-------- 本文抜粋
第10話(最終回) ベニアコウ
スカイツリーに東京タワーを重ねても、まだ届かない千尋の海底から、紺碧の海面を割って花開く、真紅の大輪。目にした者を虜にする究極の深海ターゲットが「魔性の紅」ことベニアコウ。ここが深海釣師の終着駅だ。
ベニアコウの釣場
現状遊漁が行われる釣場を紹介。水深は北海道~東北北部で700m、これ以南では1,000m前後にアプローチする「究極の深海釣り」。
北海道浦河~静内沖
青森県津軽海峡
岩手県小本沖
千葉県白浜沖
相模湾(城ヶ島西沖~真鶴沖)
静岡県初島~富戸沖
静岡県御前崎沖(駿河湾)
タックルと仕掛
「スカイツリー+東京タワーの天辺からピンポイントに仕掛を下し」着底まで十数分、巻上は裕に30分以上。殆どの釣場で1日の投入が僅か4回という釣りのスケールとボウズ覚悟のスタンスは正に深海釣りの頂点であり究極として過言ではない釣り。その水深と最大数十㎏にもなるエキストラの存在を踏まえてタックルも「最強&最大級」ながら長時間を要する巻上にはデリケートな部分が存在。単に硬い、強いでは不充分だ。
ロッド
500~700号と最大級のオモリを使用するが、単に錘負荷をクリアするだけでは不充分。水深1,000mの海底を叩くアクション、本命のみならず深海アナゴのアタリすらも確実に伝達する敏感な穂先、数十kgにも達する大負荷に負けない強度と粘り、口切れさせないしなやかさ。これら条件を兼ね備えたグラスチューブラー素材、2m程度の深海専用ベニアコウ・ヘビータックルアコウダイ対応ロッド。
アルファタックル適合モデル
ディープインパクト カイザーR
ディープオデッセイ モデルR
ディープインパクトTERUスタイル RT-Ⅱ
リール…1,000mラインの釣りではPE10~12号1,600m以上のラインキャパシティが必須ゆえ、最大級電動リールが基本。ベニアコウは口周りが脆く荒天時や中間地点での一際激しい抵抗の際に口切れのリスクがあり、巻上力のみならずドラグ性能も重要な要素となり、ミヤエポックの9サイズ以上をセレクト。
糸巻量が多い機種は高切れなどライントラブルに対しては安心な半面、スプールの幅と重さにより糸巻量が少ない機種よりも仕掛の降下速度が遅くなる傾向は否めない。これが釣果を分けたケースも少なからずあるため敢えて9サイズを選択、予備リール若しくは巻替用ラインを持参するスタイルもあり。
北海道や東北北部の水深700m前後では9サイズに10号1,600mで全く問題ない。
----------------
-------- 提供資料
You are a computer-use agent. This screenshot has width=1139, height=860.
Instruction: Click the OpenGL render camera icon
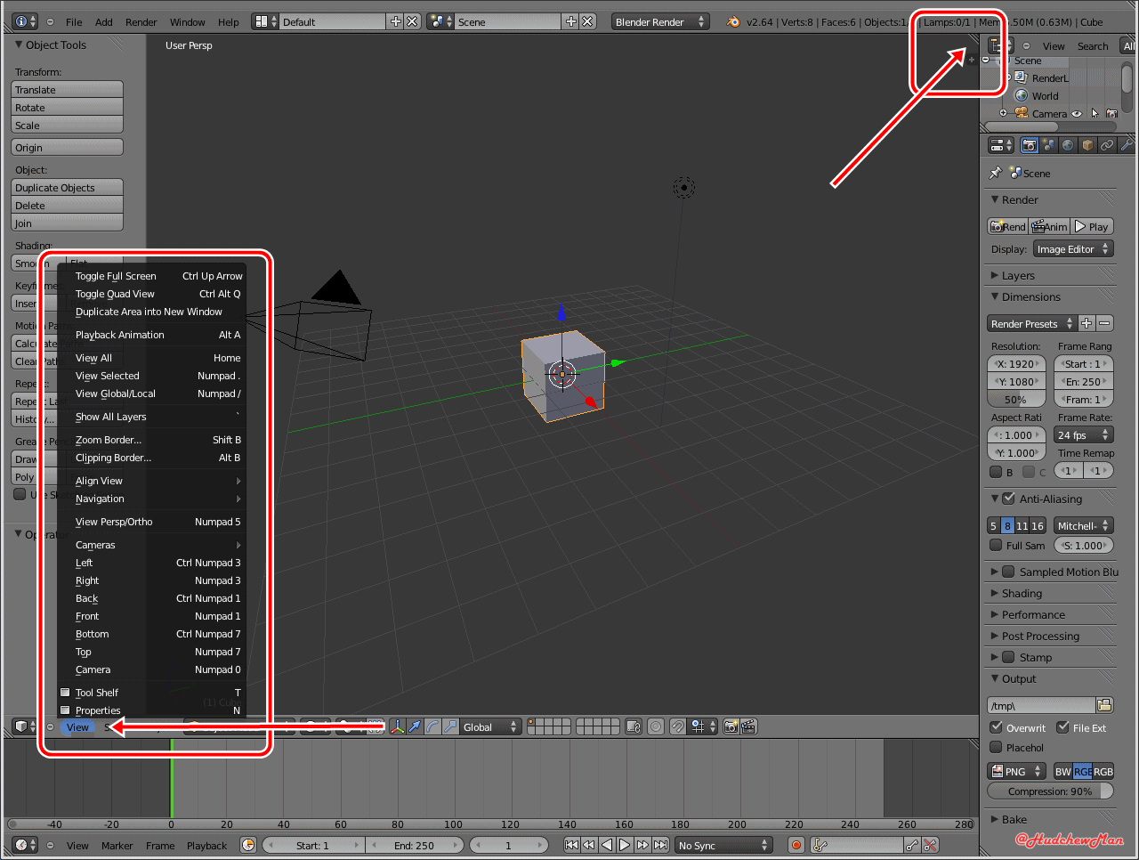(x=730, y=726)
----------------
### 実施課題
(a) ベニアコウ釣りの記事で、遊漁が行われる釣場として紹介されている場所をすべて挙げよ。
(b) ベニアコウ釣りの記事を、最後の文の後から書き進めよ。

### 課題の解答
(a)
北海道浦河~静内沖
青森県津軽海峡
岩手県小本沖
千葉県白浜沖
相模湾(城ヶ島西沖~真鶴沖)
静岡県初島~富戸沖
静岡県御前崎沖(駿河湾)

(b)
仕掛…
関東周辺(水深1,000m)…
幹糸40号3~4m、ハリス24号1.2~1.5m、捨て糸16号1.5~2m、鈎ムツ25~28号の胴突8(~10)本がベーシック。鈎数やスペックが大きく異なる場合は船の指示に従うが、鈎数に関しては
①現状キンメやアコウダイの様に一時に多数が連なるケースは殆ど期待できない
②幅広く探る目的の本数設定ならば幹糸間隔を長く取り仕掛全長を合わせれば同意である
事から「鈎数を抑えて仕掛の着底の早さと捌き易さの優先」が得策と考える。鈎数10本以下なら乗合船でも2組を交互に使う事で一日の釣りに対応可能だが、縄切り禍などのロストを踏まえ投入回数分(通常4組)の持参が基本。 上端にはミヤエポック「ヨリトリWベアリング」等の大型ヨリトリ器具。錘は船宿指定号数を使用するが、700号など製品がない場合は同号同形状の2個を抱き合わせビニールテープを巻き付けて固定。錘の環をPEや補修糸で縛って輪を作り、ここに捨て糸を接続する。
アルファタックル 既成仕掛
DEEPMASTER深海仕掛 ベニアコウ8本枠付
北海道~東北北部(水深700m)…
アコウダイ(メヌケ)仕掛に準ずるスペック。関東周辺の水深1,000m仕掛と比較して各ラインが細め、短めの設定となる。 幹糸24~30号1.2~1.5m、ハリス14~16号60~70cm、捨て糸14号1m、鈎ムツ22~25号の胴突5~8本。 沈船根にアプローチする船では「幹糸下半分はハリスと同程度の号柄とし根掛り処理に配慮」を推奨するケースもあり。仕掛上端にはミヤエポック「キャラマンリングⅡ型」等のヨリトリ器具。錘は素材指定がない場合、海底に残っても環境負担の少ない鉄製「ワンダーⅠ」を推奨する(特に沈船ポイント)※ただし「船宿指定の錘を使用する」という事も付け加えておきたい。
集魚ギミック
発光体は有効なギミックだが、過剰なアピールはソコダラ類を筆頭としたエキストラを先に引き寄せるので「匙加減」を意識する。水中灯はミヤエポック「フラッシュカプセルLE-S夜光」を基本に、宙層での横槍(シマガツオやアブラソコムツ)が顕著な場合は発光パターンが選べるルミカ「クアトロ 」のレッド(赤色発光)を選択。ヨリトリ器具直下に「万一本体が破損しても仕掛の回収には影響のない」ブランコ式でセットする。
空鈎の場合はヤマシタ「パニックベイトアコウL」やニッコー化成のイカゴロエキス配合「スーパータコベイト6インチ」を鈎1~2本置きに配す。ヤマシタ「マシュマロボールL」は鈎サイズ(重量)を考慮し2個で使用。タコベイトや深海バケのカラーとリンクさせるのが基本。
深海バケ…藤井商会「フジッシャー毛鈎」は青紫、橙が鉄板カラー。他に濃緑や白(蛍光紫)、北方海域では紅色(赤)やピンクも必需。関東周辺では筆者がベニアコウ用に開発を依頼したムツ28号、北海道~東北北部ではムツ22~23号がお勧め。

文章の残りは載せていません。